Autophagy can effectively clear the damaged/dead cells and long-lived protein aggregates, in normal neurons [132]. Autophagic regulation is comprised of two complicated signaling transduction pathways including the mTOR-dependent and mTOR-independent mechanisms, both of which are involved in the AD pathology [133,134]. Researchers have hypothesized that impaired autophagy significantly reduces the clearance of Aβ and tau deposition in the brain of AD patients and animal models [135]. In return, both enhanced Aβ deposit and NFTs can promote defective autophagy in AD [136]. Moreover, previous reports have demonstrated that ACAT1 blockage via the ACAT1 inhibitor K604 or ACAT1 gene knockout can promote the autophagosome formation and lysosomal proteolysis in an mTOR signaling-independent manner, ultimately facilitating the degradation of Aβ42 in AD neurons [137,138]. However, ACAT1 blockage has no effect on the total cell cholesterol content, indicating that ACAT1 blockage induces autophagy through a different mechanism [139]. Because MAMs are enriched in ACAT1 protein and cholesterol/sphingolipid, some researchers speculate that ACAT1 blockage might elevate the local cholesterol levels in the MAMs and that this alteration may mediate the enhanced autophagic function [140]. These findings suggest MAMs play an important role in the biogenesis of autophagosome.

Moreover, mitochondria and the ER are two the main intracellular locations for ROS generation and these ROS can exchange at the MAMs. As such, multiple oxidative regulators are located at the MAMs, the most common of which is p66Shc. The concentration of p66Shc, a cytosolic adaptor protein, increases at the MAMs, an observation consistent with mitochondrial ROS production in age-related diseases [141]. Previous studies have revealed that p66Shc activation renders central neuron system cells more vulnerable to Aβ toxicity via the promotion of mitochondrial ROS production, ultimately leading to the extensive neuronal death in AD [142]. Additionally, the RNA-dependent protein kinase (PKR)-like ER kinase (PERK) is a major ER stress sensor in the unfolded protein response, which is enriched in the MAMs and critical for maintaining their integrity. Furthermore, PERK has the ability to facilitate ROS exchanges between the ER and mitochondria. PERK deficiency can disturb the ER morphology and reduce ROS exchanges between the ER and mitochondria [143], which has been shown to attenuate neurodegeneration and memory deficits in AD mouse models [144]. Taken together, these findings imply that MAMs play a key role in ROS-based ER stress and the subsequent ROS-mediated mitochondrial apoptosis in AD. However, experiments are necessary for verifying the above findings.

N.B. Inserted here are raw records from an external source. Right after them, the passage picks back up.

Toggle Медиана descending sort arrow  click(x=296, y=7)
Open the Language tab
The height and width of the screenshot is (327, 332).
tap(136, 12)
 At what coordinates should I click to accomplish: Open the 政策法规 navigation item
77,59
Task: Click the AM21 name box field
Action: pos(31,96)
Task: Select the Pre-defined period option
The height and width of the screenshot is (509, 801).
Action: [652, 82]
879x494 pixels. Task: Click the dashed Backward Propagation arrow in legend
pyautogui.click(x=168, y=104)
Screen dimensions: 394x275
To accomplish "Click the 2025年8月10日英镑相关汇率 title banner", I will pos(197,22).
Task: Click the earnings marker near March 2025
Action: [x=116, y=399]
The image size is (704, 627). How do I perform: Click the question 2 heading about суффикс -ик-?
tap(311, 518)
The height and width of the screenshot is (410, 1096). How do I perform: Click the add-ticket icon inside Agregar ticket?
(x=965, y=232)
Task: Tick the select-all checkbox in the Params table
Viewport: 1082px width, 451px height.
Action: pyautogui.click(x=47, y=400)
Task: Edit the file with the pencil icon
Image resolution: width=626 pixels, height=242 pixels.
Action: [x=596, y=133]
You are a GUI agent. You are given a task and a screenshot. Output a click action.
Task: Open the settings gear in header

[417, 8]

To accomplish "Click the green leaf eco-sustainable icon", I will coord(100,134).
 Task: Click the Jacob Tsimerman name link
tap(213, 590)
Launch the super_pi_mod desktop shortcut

In conclusion, we believe that the evidence supports the MAMs hypothesis as the fundamental for the biochemical and morphological phenotypes in AD as MAMs dysfunction provides an accurate explanation for early phenotypes discovered in both FAD and SAD, including aberrant calcium regulation, elevated lipid levels, mitochondrial dysfunction, autophagy and oxidative stress, all of which precede the appearance of plaques and tangles [145]. Moreover, alterations at the MAMs can be observed in not only neuronal cells but also non-neuronal tissues such as fibroblasts from AD patients [146], further supporting that MAMs play an important role in the pathogenesis of AD. The MAMs hypothesis emphasizes that plaques and tangles are not causes, but indeed, the final consequences of AD pathogenesis. Rather than repudiate the involvement of plaques and tangles in AD pathogenesis due to the fact that the amyloid cascade hypothesis could not explain various events seemingly irrelevant to plaques and tangles, MAMs hypothesis provides such explanations. In practice, perturbed MAMs function can also trigger the amyloid cascade, ultimately contributing to the downstream accumulation of plaques and tangles. Although MAMs regulate the pathogenesis of AD via various mechanisms, there are close interactions among these disperate mechanisms (Figure 4). Elevated intracellular Ca2+ mediated by MAMs can lead to mitochondrial dysfunction by increasing the mPTP opening in the mitochondria, while MAM-mediated mitochondrial dysfunction promotes the intracellular aberrant calcium influx and increased MAMs activity disturbes lipid homeostasis [147]. Additionally, mitochondrial dysfunction can increase the MAMs-mediated ROS generation, which subsequently contributes ER stress. ER stress can decrease the formation of autophagosomes, which significantly reduces the clearance of Aβ and tau deposition in AD. In addition to ER stress, disturbed cholesterol in MAMs via ACTA1 can also impair the autophagy. Ultimately, all of the serial cellular damage events mediated by aberrant MAMs function can directly or indirectly lead to Aβ deposition and NFTs formation, resulting in the neuronal dysfunction and apoptosis [148].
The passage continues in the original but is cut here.